NAIROBI, Kenya- The fourth day of the Kenya Airways East African Safari Classic Rally took in four stages of which the shortest was a two-kilometre sprint round a cement quarry.
This section was included to give spectators from the Nairobi area a chance to see the rally cars in action with the stages shaking up the leader board in no uncertain fashion.
On the first section, the fastest man was Richard Göransson in a Team Tidö Porsche 911 but after his earlier problems, he is classified in the mid-20s and can only hope to make up a small part of his two and half hour deficit to the leaders.
More interesting for the overall classification was that Gregoire de Mevius, driving a BMA Porsche 911, was second fastest.
With slower times recorded by Ian Duncan – the overnight leader in his Ford Capri V8 – and Stig Blomqvist in his Team Tidö Porsche 911, De Mevius thus took the lead.

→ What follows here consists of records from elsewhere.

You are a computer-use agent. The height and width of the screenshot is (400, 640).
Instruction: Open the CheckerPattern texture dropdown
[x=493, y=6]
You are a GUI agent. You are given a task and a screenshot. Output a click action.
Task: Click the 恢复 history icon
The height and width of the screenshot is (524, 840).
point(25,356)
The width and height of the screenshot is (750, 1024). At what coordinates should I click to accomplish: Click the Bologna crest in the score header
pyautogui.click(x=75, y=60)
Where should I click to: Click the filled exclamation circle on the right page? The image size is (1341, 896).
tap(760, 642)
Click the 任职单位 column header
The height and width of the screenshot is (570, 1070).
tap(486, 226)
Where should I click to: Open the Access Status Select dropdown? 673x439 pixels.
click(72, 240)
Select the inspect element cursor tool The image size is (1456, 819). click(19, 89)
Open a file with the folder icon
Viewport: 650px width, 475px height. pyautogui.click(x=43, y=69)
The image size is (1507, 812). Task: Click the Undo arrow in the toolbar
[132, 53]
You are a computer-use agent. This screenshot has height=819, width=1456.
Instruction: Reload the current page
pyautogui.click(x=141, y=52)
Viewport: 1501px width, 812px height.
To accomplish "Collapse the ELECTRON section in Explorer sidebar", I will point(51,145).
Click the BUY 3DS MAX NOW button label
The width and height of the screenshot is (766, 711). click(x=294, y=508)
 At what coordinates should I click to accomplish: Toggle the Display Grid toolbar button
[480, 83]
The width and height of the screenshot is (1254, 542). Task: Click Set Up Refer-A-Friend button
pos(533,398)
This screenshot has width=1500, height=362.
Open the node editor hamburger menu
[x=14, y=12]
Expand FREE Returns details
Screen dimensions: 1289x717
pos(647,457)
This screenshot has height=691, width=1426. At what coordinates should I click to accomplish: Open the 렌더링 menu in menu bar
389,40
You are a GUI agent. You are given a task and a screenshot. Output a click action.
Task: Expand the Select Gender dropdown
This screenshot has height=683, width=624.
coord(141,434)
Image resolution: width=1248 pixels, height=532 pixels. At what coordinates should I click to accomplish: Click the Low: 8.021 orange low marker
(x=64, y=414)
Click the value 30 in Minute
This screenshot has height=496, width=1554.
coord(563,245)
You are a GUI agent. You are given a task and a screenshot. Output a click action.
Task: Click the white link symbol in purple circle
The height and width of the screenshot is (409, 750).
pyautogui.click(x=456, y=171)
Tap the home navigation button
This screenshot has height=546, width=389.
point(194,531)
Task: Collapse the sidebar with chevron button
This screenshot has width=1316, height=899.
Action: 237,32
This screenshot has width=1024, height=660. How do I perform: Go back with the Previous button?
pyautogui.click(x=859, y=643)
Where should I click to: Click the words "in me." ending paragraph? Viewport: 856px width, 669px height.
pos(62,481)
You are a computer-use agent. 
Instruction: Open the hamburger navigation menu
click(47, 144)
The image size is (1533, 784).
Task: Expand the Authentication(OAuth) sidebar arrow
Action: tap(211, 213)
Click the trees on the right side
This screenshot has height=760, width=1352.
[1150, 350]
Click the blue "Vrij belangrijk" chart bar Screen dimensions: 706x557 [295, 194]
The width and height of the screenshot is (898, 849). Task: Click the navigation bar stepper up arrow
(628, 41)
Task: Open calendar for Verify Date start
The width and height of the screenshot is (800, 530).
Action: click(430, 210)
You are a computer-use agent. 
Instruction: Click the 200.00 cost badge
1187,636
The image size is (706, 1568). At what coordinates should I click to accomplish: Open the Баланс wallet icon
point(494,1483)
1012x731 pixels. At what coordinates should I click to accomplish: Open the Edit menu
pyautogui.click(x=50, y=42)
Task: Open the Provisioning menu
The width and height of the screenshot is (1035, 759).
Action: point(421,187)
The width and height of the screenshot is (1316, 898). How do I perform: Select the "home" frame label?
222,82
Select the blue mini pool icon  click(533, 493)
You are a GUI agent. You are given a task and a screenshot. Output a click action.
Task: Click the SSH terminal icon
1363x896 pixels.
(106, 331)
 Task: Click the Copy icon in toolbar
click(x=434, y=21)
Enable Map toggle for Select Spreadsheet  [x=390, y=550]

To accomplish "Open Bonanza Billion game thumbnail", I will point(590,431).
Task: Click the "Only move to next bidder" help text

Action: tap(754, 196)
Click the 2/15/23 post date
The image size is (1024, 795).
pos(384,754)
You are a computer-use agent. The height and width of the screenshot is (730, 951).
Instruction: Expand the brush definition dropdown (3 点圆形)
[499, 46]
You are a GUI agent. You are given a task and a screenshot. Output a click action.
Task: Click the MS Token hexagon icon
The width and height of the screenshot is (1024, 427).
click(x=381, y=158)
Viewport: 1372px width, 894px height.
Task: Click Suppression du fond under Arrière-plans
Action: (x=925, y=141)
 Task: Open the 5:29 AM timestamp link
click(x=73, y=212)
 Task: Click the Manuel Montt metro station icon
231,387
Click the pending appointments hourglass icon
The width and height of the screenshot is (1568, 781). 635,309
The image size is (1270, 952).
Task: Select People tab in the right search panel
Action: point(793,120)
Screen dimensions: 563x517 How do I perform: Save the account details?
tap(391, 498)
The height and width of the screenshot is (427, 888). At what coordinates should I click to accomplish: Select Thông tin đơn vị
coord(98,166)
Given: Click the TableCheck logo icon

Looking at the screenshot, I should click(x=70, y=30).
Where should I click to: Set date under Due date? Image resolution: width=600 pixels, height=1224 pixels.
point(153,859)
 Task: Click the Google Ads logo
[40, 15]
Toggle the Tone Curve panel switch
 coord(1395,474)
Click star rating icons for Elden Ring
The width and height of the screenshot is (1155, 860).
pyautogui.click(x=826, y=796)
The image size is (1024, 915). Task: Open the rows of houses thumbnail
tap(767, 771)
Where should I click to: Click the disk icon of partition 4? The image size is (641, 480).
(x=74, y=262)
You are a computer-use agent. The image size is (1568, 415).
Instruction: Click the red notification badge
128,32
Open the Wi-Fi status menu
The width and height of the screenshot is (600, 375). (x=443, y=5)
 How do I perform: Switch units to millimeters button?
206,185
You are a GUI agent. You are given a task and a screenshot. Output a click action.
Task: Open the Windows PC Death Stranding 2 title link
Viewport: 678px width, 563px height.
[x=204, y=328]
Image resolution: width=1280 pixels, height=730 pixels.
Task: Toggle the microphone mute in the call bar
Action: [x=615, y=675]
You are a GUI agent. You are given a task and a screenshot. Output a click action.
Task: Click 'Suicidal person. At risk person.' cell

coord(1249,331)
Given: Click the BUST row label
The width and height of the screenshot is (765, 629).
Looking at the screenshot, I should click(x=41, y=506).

Blomqvist was in on-going trouble with his brakes which, despite several attempts by the Tuthill mechanics to tighten wheel bearings and play with the brake pedal box, was still suffering from ’knock-off’ that could leave the driver without brakes at the end of a straight.
In one such place, they slid off and he had to use the jack to get stones under the rear wheels to get down off the bank.
For Duncan, the problem was the usual one of collecting a puncture and stopping to change it.
In the same section, Viking Motorsport lost its best-classified Ford Escort when Aziz Tejpar came to a halt with a broken strut that ripped out the rest of the front suspension.
And the Porsche of Josef Jobst/Jürgen Bertl limped out on four cyinders after their Porsche had broken a valve in the engine that promptly went on to break two rocker arms.
There was work too for the medical helicopter when Franz Wünderlich hit a drift hard enough with his Porsche 911 to damage his spine.
He drove slowly out of the stage and was then spirited away to hospital in Nairobi with co-driver, Klaus-Peter Kristek.
However, De Mevius’s lead was not to last long since some 73km into the next competitive section the Belgian ace went off the road and could not regain the track thanks to a broken driveshaft.
Fastest man here was Geoff Bell in the Amigos team Datsun 260Z who by virtue of that moved ahead of his team leader Steve Perez, also Datsun 260Z mounted, With good times also for the Porsches of Blomqvist and Gérard Marcy, Blomqvist regained the lead of this fascinating rally with a margin of nearly two minutes over Duncan who had sustained no fewer than three punctures in this section.
The more worrying news for the Kenyan driver was that Marcy was now only 11 seconds behind in third with Bell some two and a half minutes further back in fourth.
Better news for local drivers was that David and Alex Horsey had moved up in their Tuthill Porsche 911 to sixth behind Perez while Onkar Rai/Baldev Chager were now eighth.
Apart from Alastair Cavenagh suffering the minor indignity of breaking a throttle cable on his Viking Ford Escort Mk2 and having to complete the section peering past co-driver, Carl Tundo who was sitting under the open bonnet operating the carburettors by hand, the spectator stage had no effect on the general classification.
On the stage itself, the fastest man was Duncan who managed to take nine seconds away from Blomqvist’s lead and eight from Marcy just behind him.
Chager was the fastest in the last section with the new national rally champion quite happy with that performance, despite losing third gear.
However many others, including the leaders, came out of that section complaining about the fact that there were errors in the road book caused by recent road works that had not been highlighted or corrected by the three-day car.
The situation at the end of the day is that provisionally Blomqvist led Duncan by 50 seconds with Marcy just over eight minutes behind in third.